Friendly fire gay
Home / gay topics / Friendly fire gay
By 20, he was sponsored to the police academy and graduated with top honors in his class. Still, as Friendly Fire focuses on the vexed question of teacher-pupil relationships, she is left as clueless as the boys whose unchecked passion leads them into danger.
The book is characterised by a coherent narrative arc.

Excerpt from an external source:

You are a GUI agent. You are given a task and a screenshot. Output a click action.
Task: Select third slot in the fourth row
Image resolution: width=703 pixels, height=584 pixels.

But Sophie’s other, surer love affair is with education. Audaciously, Gale writes the book from the point of view of a teenage girl – and succeeds with aplomb. It details the teenage years of Sophie, an intelligent orphan who wins a scholarship to an exclusive boarding school in the 70s (which I believe is loosely based on Winchester College), mostly full of boys and with only few girls, and lots of archaic practices.
Inspirational.
Daily Express
Patrick Gale’s precise, delicate style in Friendly Fire lends itself well to a story of adolescent turmoil in the hothouse environment of a public school where the narrative, if not the language, is occasionally in danger of becoming overwrought… Emphasising the heated significance with which everything is imbued in adolescence, Gale’s finely tuned rites of passage novel depicts a learning curve of passion, betrayal and shame.
Metro – Tina Jackson
Patrick Gale is a writer who has always seemed particularly well-attuned to the assorted agonies and ecstasies of childhood, and while at times Friendly Fire may read like a junior version of Donna Tartt’s The Secret History, the emotions still ring true.
Daily Mail – Amber Pearson
Gale has crafted an engaging coming-of-age novel, which plays as part regendered autobiography and part classic “English schooldays” book.
Wealthy, Jewish and an exotic contrast to the rough-edged boys she has grown up with, he draws her into a tangle of forbidden passion which seems doomed to end in disgrace. She falls in with two superficially assured gay youths: the exotic, Jewish Lucas, and a blond cricketer, Charlie.
Gale’s chief trick is in relating how the boys’ emotional and sexual initiations are cannily interpreted by someone beyond them.
We were lucky, it seemed, to have the sort of parents who were too preoccupied or embarrassed to acknowledge who the school was allowing us to become. And that female gaze proves less forgiving than his own memory might have been.
As a foundling who has spent all her life in institutions, Sophie is well-trained to survive life as a scholar in an ancient boarding school.
No amount of homework, however, can prepare her for meeting and falling hopelessly in love with Lucas. In the first 300 pages, there isn’t a single fatality. A very enjoyable read from one of Britain’s finest novelists.